- Excerto do documento -
○ ○ ○ ○ ○ ○ ○
Acordamos no nosso dormitório da nave, com o som da voz electrónica da IA da nave a martelar-nos na cabeça. Pouco sabemos sobre o que nos espera, mas a misteriosa voz diz-nos que um estranho vírus transformou toda a tripulação em zombies ansiosos por carne. Porque é que esta epidemia aconteceu a bordo da nave ou porque é que não fomos contagiados é algo sobre o qual não temos a menor ideia. Mas sabemos que somos apenas um engenheiro que terá de sobreviver sozinho (acompanhado da voz da IA) pelos corredores mal-iluminados da nave. Os primeiros minutos servem como tutorial: explicam-nos quais os movimentos que temos disponíveis e mostram-nos que Solarix deve ser jogado mais como Thief do que os Resident Evil actuais: a aproximação furtiva é o segredo do jogo, não só porque não somos um soldado, mas sim um “mero” engenheiro, e por outro porque as balas são muito difíceis de encontrar. Disparar rajadas de balas como um Tony Montana espacial é algo que não está, de todo, ao nosso alcance se quisermos chegar ao fim do jogo.
○ ○ ○ ○ ○ ○ ○
- Os dados -

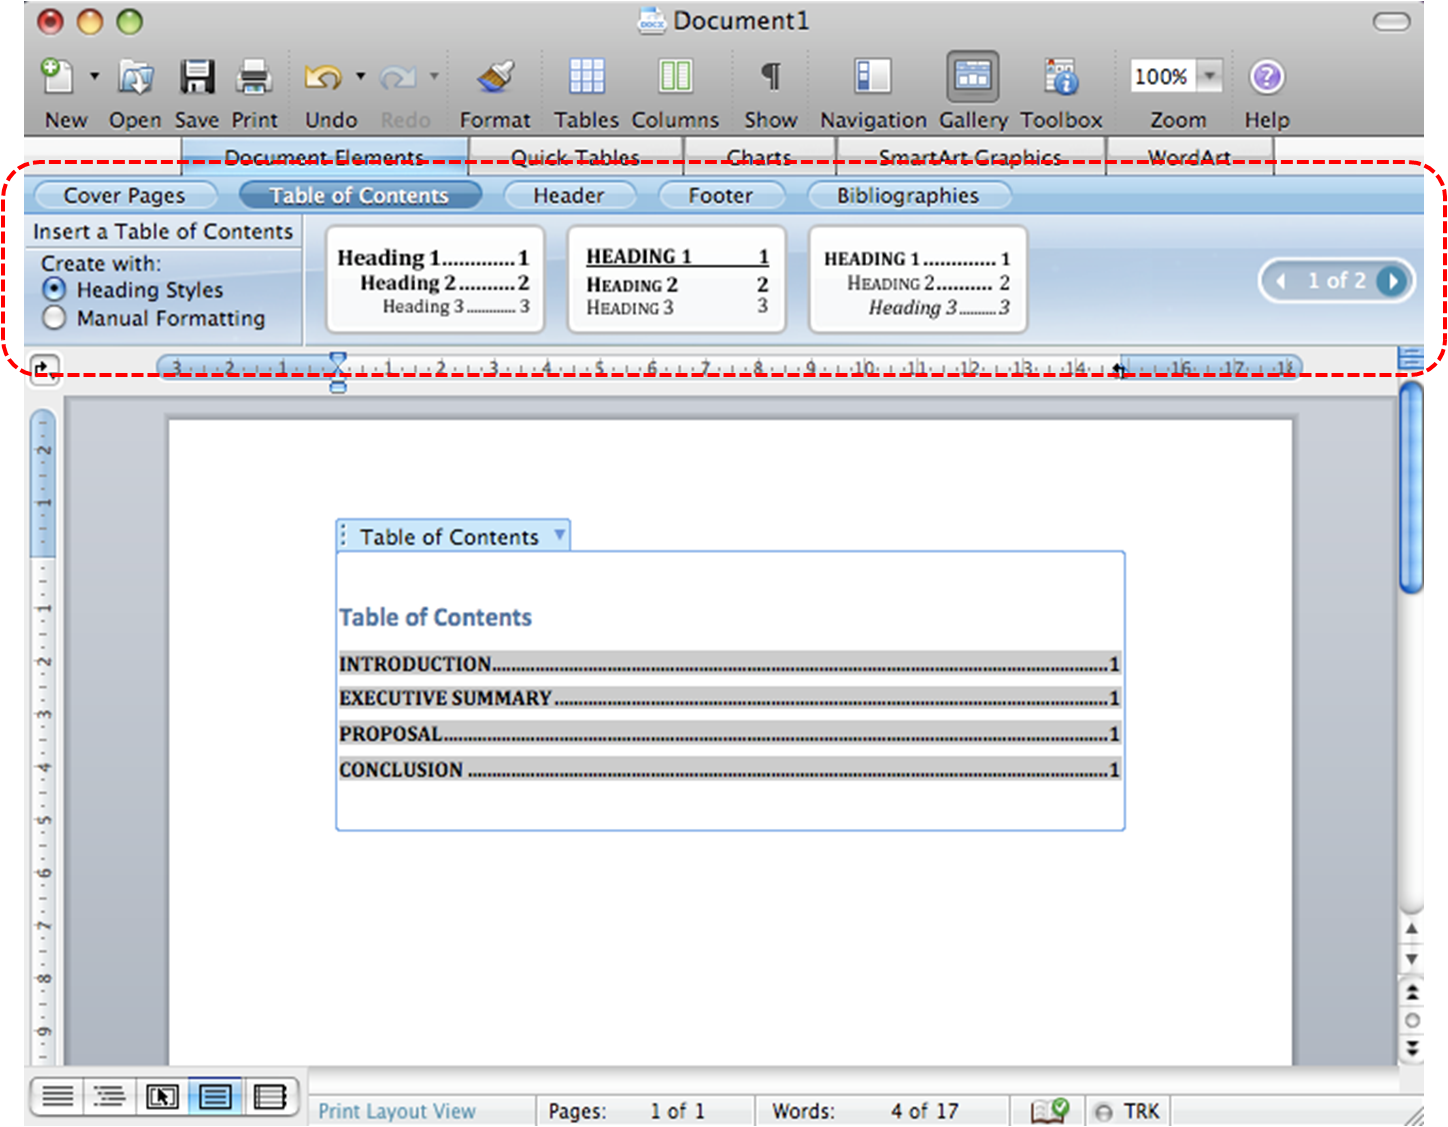This screenshot has width=1448, height=1127.
Task: Toggle the Gallery icon
Action: (x=971, y=76)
○ ○ ○ ○ ○ ○ ○
- Tarefa 1 -
Segundo o excerto sobre o jogo Solarix, que profissão tem a personagem que o jogador controla?
- Tarefa 2 -
Traduza para inglês esta frase do excerto sobre Solarix: «Acordamos no nosso dormitório da nave, com o som da voz electrónica da IA da nave a martelar-nos na cabeça».
O material não é usado aqui.

- Resposta 1 -
É um engenheiro.

- Resposta 2 -
We wake up in our dormitory on the ship, with the sound of the ship's AI's electronic voice hammering in our heads.